Interesting paragraph that i came across. taken from cipeinfo. Do a info cipe.info
There are several different places where encryption can be built into
an existing network infrastructure, corresponding to the different
protocol layers:
1. On the "network level": Packets travelling between hosts on the
network are encrypted. The encryption engine is placed near the
driver which sends and receives packets. An implementation is
found in CIPE.
2. On the "socket level": A logical connection between programs
running on different hosts (TCP connection; transport or session
layer in OSI) is encrypted. The encryption engine intercepts or
proxies connections. SSH and SSL work this way.

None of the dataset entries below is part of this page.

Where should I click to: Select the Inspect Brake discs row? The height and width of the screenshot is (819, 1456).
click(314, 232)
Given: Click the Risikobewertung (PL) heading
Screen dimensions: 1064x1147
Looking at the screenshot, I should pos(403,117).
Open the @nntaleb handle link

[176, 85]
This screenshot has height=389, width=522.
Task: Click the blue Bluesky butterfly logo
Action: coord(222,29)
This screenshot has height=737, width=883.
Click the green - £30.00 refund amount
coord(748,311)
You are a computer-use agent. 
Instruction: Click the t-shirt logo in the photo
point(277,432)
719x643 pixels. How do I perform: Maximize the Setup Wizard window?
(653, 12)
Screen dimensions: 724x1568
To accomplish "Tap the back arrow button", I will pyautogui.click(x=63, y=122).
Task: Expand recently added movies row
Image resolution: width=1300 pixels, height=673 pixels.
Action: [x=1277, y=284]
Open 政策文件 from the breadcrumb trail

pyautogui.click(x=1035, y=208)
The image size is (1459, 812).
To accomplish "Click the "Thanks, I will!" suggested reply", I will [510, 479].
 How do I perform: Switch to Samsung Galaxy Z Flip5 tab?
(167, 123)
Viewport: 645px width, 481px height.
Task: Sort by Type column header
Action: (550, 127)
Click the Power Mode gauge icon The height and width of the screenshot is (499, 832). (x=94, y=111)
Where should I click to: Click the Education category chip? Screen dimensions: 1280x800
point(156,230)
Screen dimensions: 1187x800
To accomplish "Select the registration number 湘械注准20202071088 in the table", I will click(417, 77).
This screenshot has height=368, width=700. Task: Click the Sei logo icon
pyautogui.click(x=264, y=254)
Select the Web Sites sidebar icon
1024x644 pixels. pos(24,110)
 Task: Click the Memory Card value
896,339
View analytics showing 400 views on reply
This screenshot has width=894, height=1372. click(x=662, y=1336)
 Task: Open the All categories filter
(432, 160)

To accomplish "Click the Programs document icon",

3. On the "application level": Applications contain their own
encryption engine and encrypt data themselves. The best known
example is PGP for encrypting mail.
Low-level encryption as implemented with CIPE has the advantage that it
can be made to work transparently, without any change to application
software. In the case of encrypting IP packets, it can be built into IP
routers which usually act as "black boxes" that only route traffic
between hosts, the hosts themselves don't see at all how the routing
works. So an "encrypting router" looks exactly like a non-encrypting
one, without any difference seen by other hosts and applications. It
can thus be used in places where software changes at higher levels are
not feasible.
Low-level encryption has the disadvantage that it does not guard against
intruders on a higher level, e.g. Trojaned applications, bug exploits
in system software or rogue administrators "sniffing" on terminal
devices.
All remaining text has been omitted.